Source data:
▬▬▬▬▬▬▬▬▬▬

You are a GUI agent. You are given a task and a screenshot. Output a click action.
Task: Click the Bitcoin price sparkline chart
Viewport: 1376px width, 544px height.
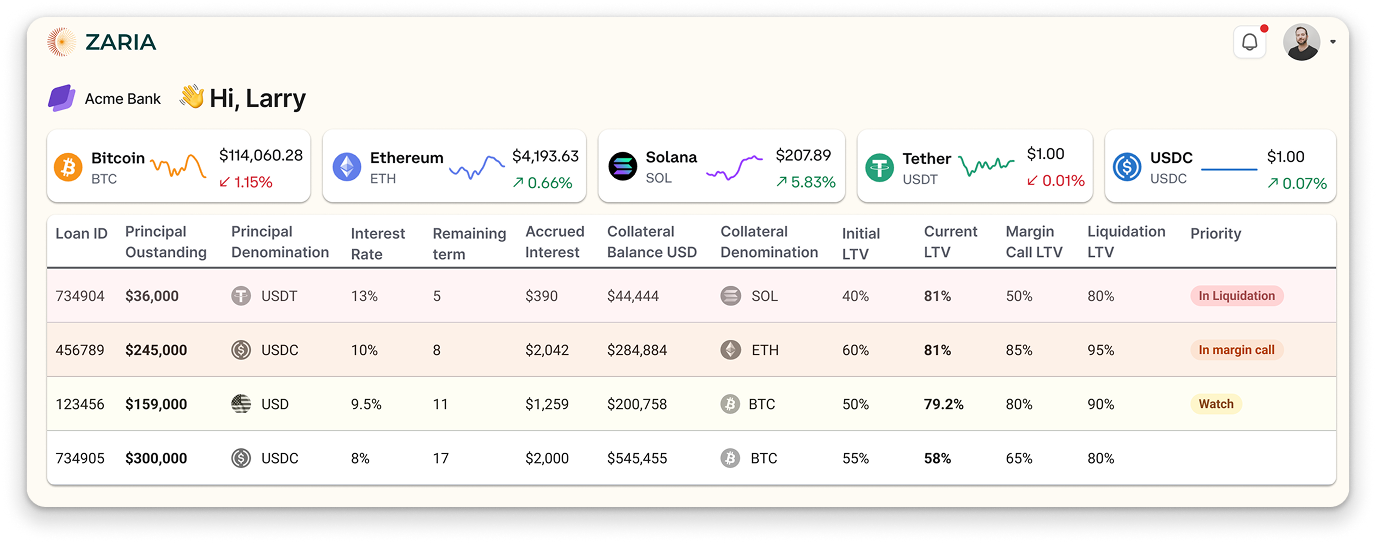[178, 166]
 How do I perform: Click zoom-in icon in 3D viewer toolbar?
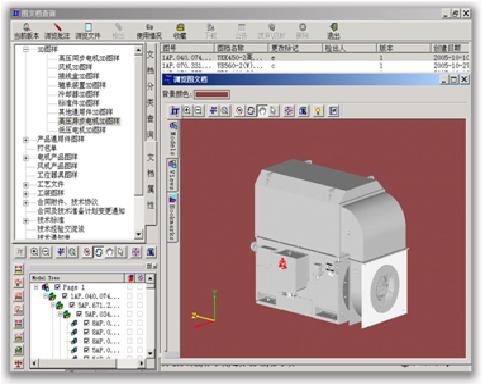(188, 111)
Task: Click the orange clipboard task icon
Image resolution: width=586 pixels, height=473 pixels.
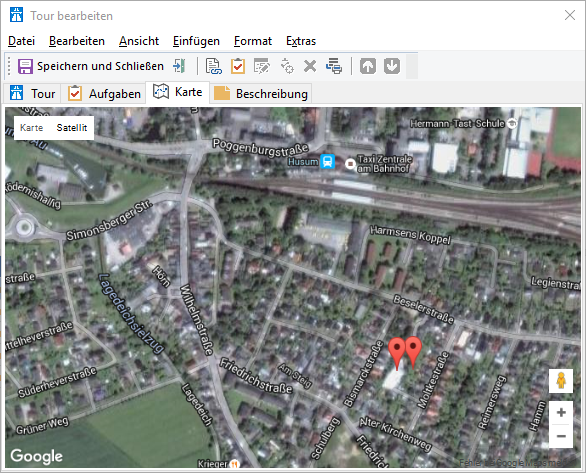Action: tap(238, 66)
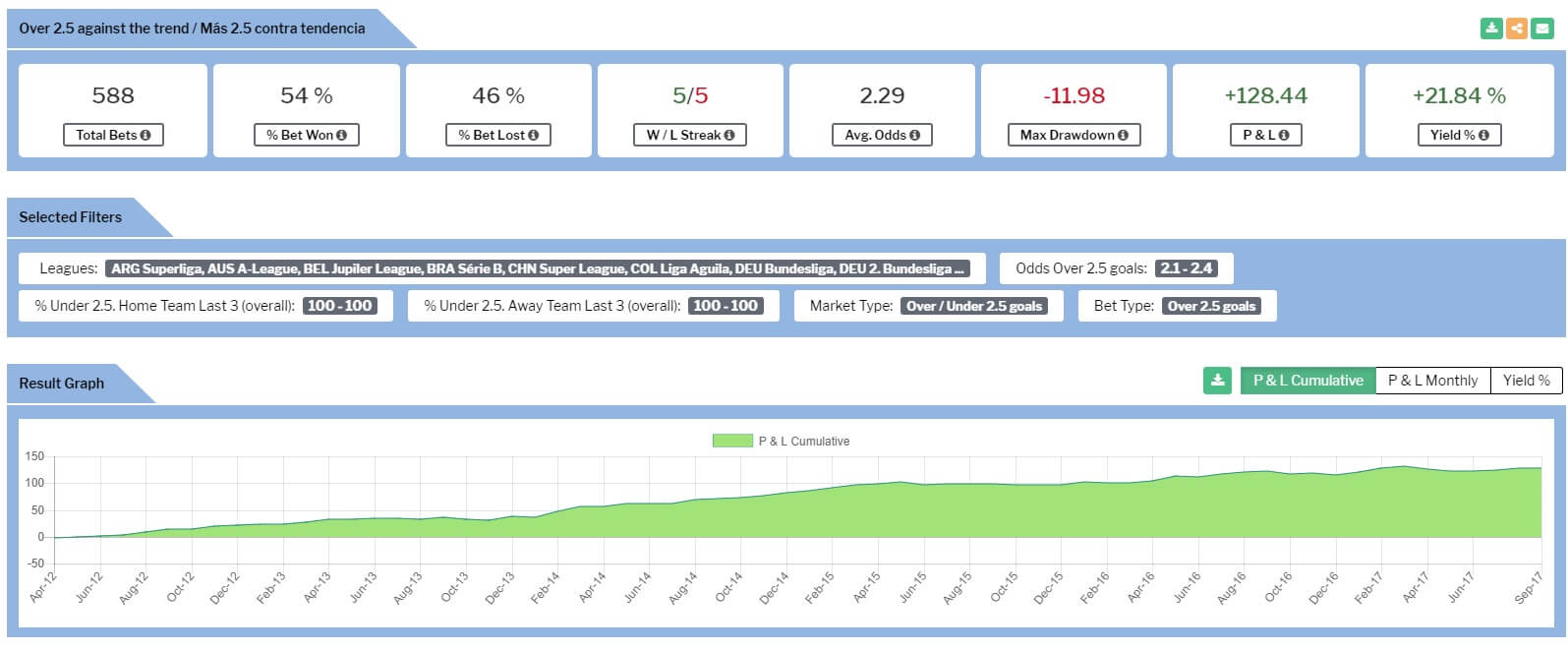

▬▬▬▬▬▬▬▬▬▬

**Exercise details**
Leave the images out and print each entry exactly.

**Output for this exercise**
You are a GUI agent. You are given a task and a screenshot. Output a click action.
Task: Click the Bitcoin price sparkline chart
Viewport: 1376px width, 544px height.
[178, 166]
 How do I perform: Click zoom-in icon in 3D viewer toolbar?
(188, 111)
Task: Click the orange clipboard task icon
Image resolution: width=586 pixels, height=473 pixels.
Action: tap(238, 66)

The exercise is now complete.